***** TEKS BACAAN *****

Syariah

Kalau informasi yang ditutup-tutupi hanya soal status kehamilan, ini tidak masalah dalam perkawinan. Karena kebohongannya tidak berkaitan dengan akad pernikahan.

Lain halnya bila pihak keluarga menyembunyikan status iddah atau status perkawinan calon mempelai wanita. Karena perkawinan perempunan yang tengah mengalami masa iddah atau masih dalam status perkawinan dengan seseorang-menurut agama-tidak sah. Hal ini disinggung oleh Imam Al-Ghazali sebagai berikut.

*****

_TUGAS LATIHAN_.
**1)** Tulis ulang secara lebih ringkas paragraf teks bacaan yang diawali dengan "Lain halnya bila pihak keluarga", tanpa menghilangkan fakta utamanya.
**2)** Jawablah pertanyaan berikut berdasarkan teks bacaan:
(a) Mengapa menyembunyikan status kehamilan tidak menjadi masalah dalam perkawinan?
(b) Dua status calon mempelai wanita apa saja yang disebut jika disembunyikan oleh pihak keluarga?
(c) Siapa yang disebut menyinggung hal tersebut?
Baris-baris data pada bagian berikutnya merupakan bahan terpisah yang tidak berkaitan dengan teks bacaan.

***** CUPLIKAN DATA *****

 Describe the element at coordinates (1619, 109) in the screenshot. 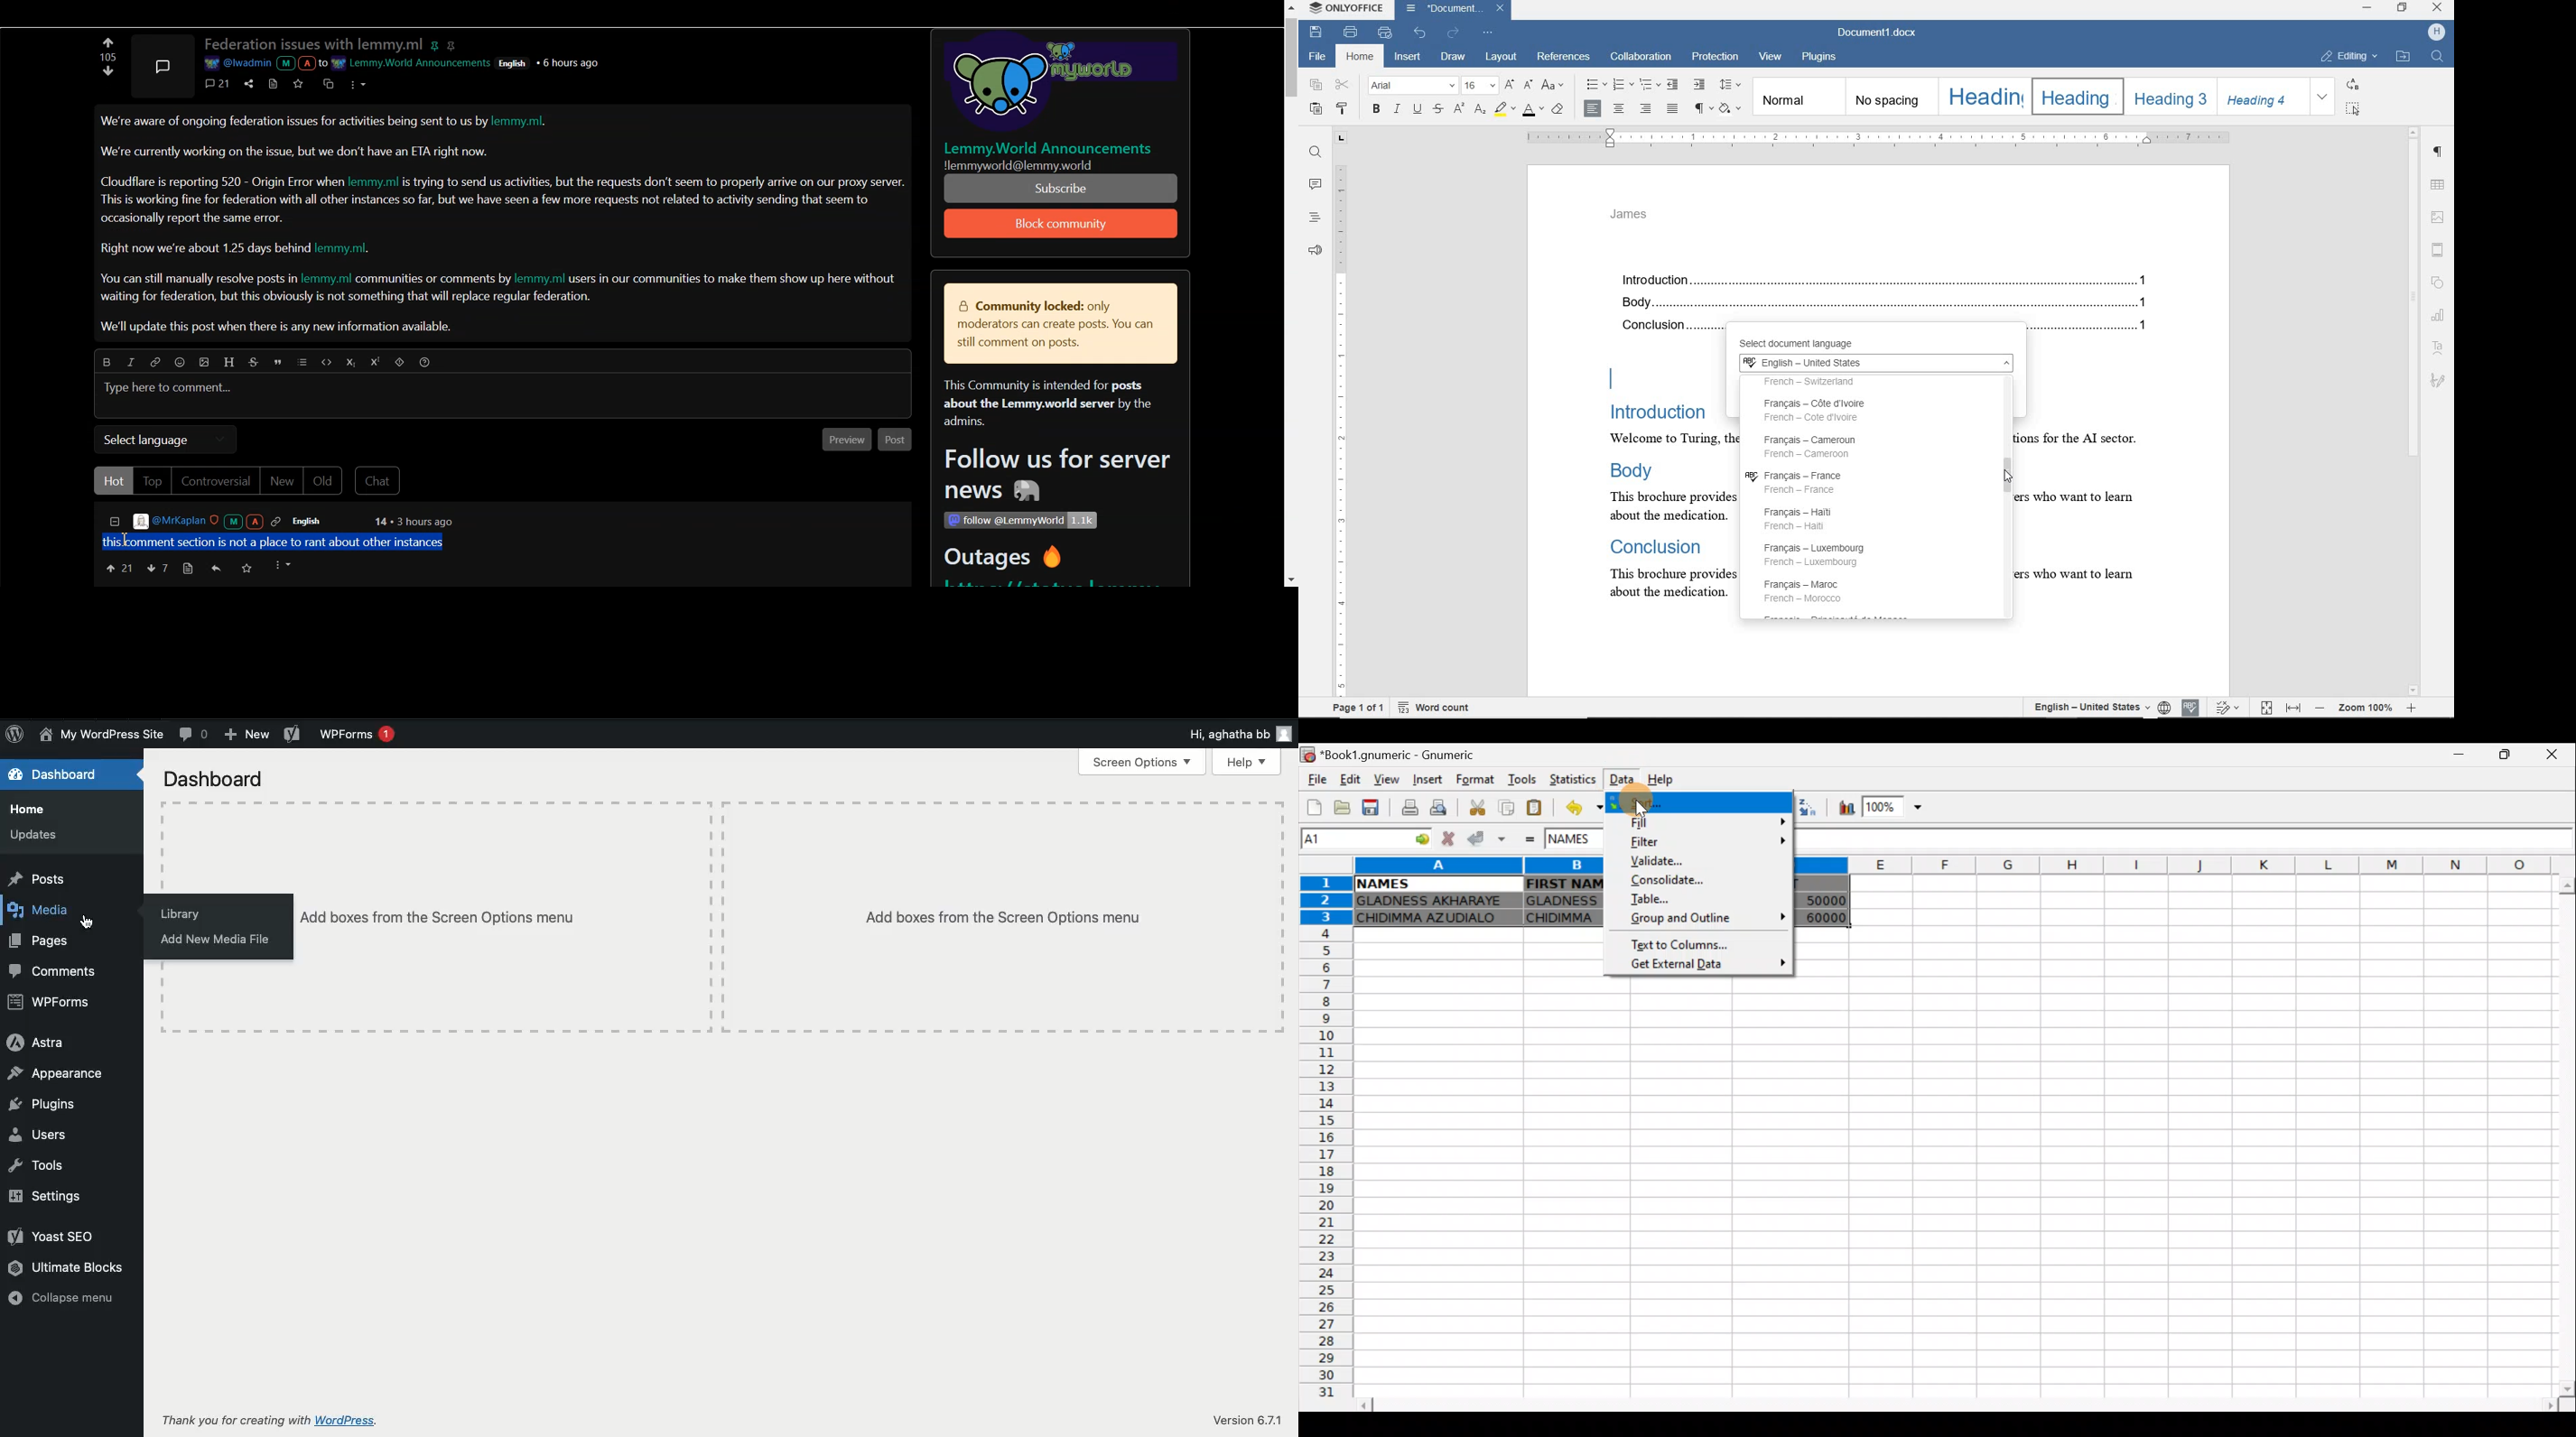

I see `align center` at that location.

*****

_JAWABAN TUGAS_.
**1)** Menyembunyikan status iddah atau status perkawinan calon mempelai wanita berbeda halnya dengan menyembunyikan kehamilan. Menurut agama, perkawinan perempuan yang sedang dalam masa iddah atau masih terikat perkawinan dengan seseorang tidak sah. Imam Al-Ghazali menyinggung hal ini.

**2)**
(a) Karena kebohongannya tidak berkaitan dengan akad pernikahan.
(b) Status iddah dan status perkawinan.
(c) Imam Al-Ghazali.